For brand and ad work: ElevenLabs Music
ElevenLabs is best known for voice generation, but Music v2, launched in May 2026, is the most credible new entrant in this category and the one we’d reach for on commercial work. The model is trained on licensed data and cleared for commercial use on paid plans, which matters more than raw vocal quality on agency briefs. ElevenLabs ships Music v2 inside ElevenMusic (the consumer app), ElevenCreative (the agency tier with bigger licensing terms), and an upcoming API. If you already use ElevenLabs for voiceover or dubbing, the Starter plan at $6/month and the Creator plan at $22/month now cover both voice and music under one bill, which is a real reason to consolidate. Vocals aren’t quite at Suno’s level on personality-led songs, but for an upbeat indie-folk ad bed or a brand-safe pop track, this is the safer pick.

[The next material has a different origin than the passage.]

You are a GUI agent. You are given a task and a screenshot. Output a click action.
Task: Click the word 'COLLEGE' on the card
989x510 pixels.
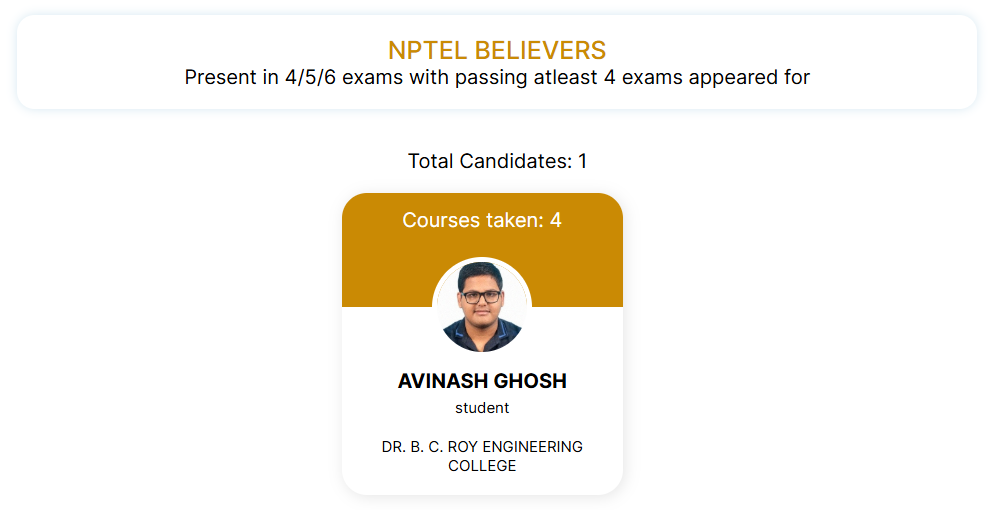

For film, game, and cinematic work: AIVA
AIVA is the oldest tool in this comparison and the only one designed from the ground up for instrumental, cinematic, and game-scoring use cases. It exports MIDI on paid plans, which means the output isn’t a finished audio track but a composition you can drop into Logic, Ableton, or your DAW of choice and re-orchestrate with your own sample library. For composers, that’s the entire point. AIVA also has the cleanest IP setup of any tool we tested: the Pro plan grants full copyright ownership of the composition to the user, with no ongoing license. Pricing is roughly €15/month for the Standard plan and €49/month for Pro on annual billing. The catch is that AIVA doesn’t generate audio vocals, so it’s the wrong tool for pop or hip-hop. Reach for it when you need a tense underscore, a fantasy exploration loop, or a cinematic build.
The budget pick: Riffusion
Riffusion is the free option, and it’s genuinely useful for sketches, loops, and textural material that the bigger tools tend to over-polish. It can’t produce coherent lyrics or a finished vocal song, and it isn’t the tool to reach for if you want something radio-ready. But if you’re a producer looking for sample-pack material to chop in your own DAW, or you want to experiment without burning credits, it’s the easiest free starting point.
How to choose between them
The decision tree is shorter than the comparison tables make it look. If you want a finished pop, hip-hop, or indie song with vocals, pick Suno. If you care more about instrumental fidelity and you can live with the download freeze (or you’re reading this after downloads return), pick Udio. If your work is commercial and licensing safety is the headline concern, pick ElevenLabs Music. If you’re scoring a film, a game, or a documentary and you want editable MIDI, pick AIVA. If you just want a free sketchpad, pick Riffusion. We wouldn’t pay for more than one of these at a time.